**課題 1**. 大間越のさなぶり行事に関する出典によれば、春日丸に鎮座している人形は何体ですか。

**出典**.
━━━━━━━━

深浦町岩崎の大間越は秋田県境に位置する日本海に面した地区。
ここ大間越でも田植えが終わった後、悪疫退散、五穀豊穣を祈るさなぶり行事が行われています。
祭りの主役は「春日丸」と呼ばれるこの船。
長さが1.7mもある本体は、地元の大工さんがシナの木を使い、1ヶ月近くかけて作った本格的なもの。
江戸時代の北前船を模したこの船に鎮座しているのは7体の人形。かつての大間越の7人のオオヤケ(お金持ちというニュアンスでしょうか?)の方のようです。
体は藁、頭部は桐の木、そこに顔が墨書きされています。
午後1時、祭りがスタート。
太刀ふりの子供達を先頭に、お囃子、春日丸の担ぎ手と総勢26人で集落の全てを周ります。
途中、各家からご祝儀やお神酒がふるまわれます。

━━━━━━━━

**データ行**.
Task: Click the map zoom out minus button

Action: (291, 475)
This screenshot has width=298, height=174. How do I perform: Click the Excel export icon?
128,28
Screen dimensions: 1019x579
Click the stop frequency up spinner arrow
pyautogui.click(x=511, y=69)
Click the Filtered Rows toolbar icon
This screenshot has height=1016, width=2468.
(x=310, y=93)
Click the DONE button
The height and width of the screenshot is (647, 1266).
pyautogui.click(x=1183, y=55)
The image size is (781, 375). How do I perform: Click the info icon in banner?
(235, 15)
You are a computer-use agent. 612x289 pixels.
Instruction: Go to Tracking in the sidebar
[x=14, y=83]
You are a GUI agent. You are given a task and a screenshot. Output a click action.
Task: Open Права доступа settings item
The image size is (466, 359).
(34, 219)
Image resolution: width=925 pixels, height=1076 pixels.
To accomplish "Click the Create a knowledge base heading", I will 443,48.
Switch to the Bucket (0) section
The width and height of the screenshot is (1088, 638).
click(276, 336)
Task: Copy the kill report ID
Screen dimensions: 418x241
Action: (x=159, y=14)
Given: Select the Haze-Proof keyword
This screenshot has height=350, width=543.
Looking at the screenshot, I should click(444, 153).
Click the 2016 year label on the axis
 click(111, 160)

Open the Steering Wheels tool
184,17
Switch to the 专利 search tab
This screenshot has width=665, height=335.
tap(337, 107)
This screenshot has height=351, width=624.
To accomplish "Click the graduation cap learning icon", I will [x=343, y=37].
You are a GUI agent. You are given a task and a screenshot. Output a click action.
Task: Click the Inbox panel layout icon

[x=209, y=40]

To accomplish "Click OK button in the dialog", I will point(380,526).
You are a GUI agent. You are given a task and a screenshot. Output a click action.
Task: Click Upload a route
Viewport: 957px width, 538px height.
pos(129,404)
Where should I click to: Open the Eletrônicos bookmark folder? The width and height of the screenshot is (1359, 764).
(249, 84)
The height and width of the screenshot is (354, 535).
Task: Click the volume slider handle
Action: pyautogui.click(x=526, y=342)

━━━━━━━━

**課題 2**. エントリのうち「Image resolution: width=925」を含む行から末尾までの範囲について、「Open」を「Launch」に差し替え、ほかは一切変えずに書き直してください。示すのはその範囲のみとしてください。

**解答例 1**. 7体です。

**解答例 2**.
Image resolution: width=925 pixels, height=1076 pixels.
To accomplish "Click the Create a knowledge base heading", I will 443,48.
Switch to the Bucket (0) section
The width and height of the screenshot is (1088, 638).
click(276, 336)
Task: Copy the kill report ID
Screen dimensions: 418x241
Action: (x=159, y=14)
Given: Select the Haze-Proof keyword
This screenshot has height=350, width=543.
Looking at the screenshot, I should click(444, 153).
Click the 2016 year label on the axis
 click(111, 160)

Launch the Steering Wheels tool
184,17
Switch to the 专利 search tab
This screenshot has width=665, height=335.
tap(337, 107)
This screenshot has height=351, width=624.
To accomplish "Click the graduation cap learning icon", I will [x=343, y=37].
You are a GUI agent. You are given a task and a screenshot. Output a click action.
Task: Click the Inbox panel layout icon

[x=209, y=40]

To accomplish "Click OK button in the dialog", I will point(380,526).
You are a GUI agent. You are given a task and a screenshot. Output a click action.
Task: Click Upload a route
Viewport: 957px width, 538px height.
pos(129,404)
Where should I click to: Launch the Eletrônicos bookmark folder? The width and height of the screenshot is (1359, 764).
(249, 84)
The height and width of the screenshot is (354, 535).
Task: Click the volume slider handle
Action: pyautogui.click(x=526, y=342)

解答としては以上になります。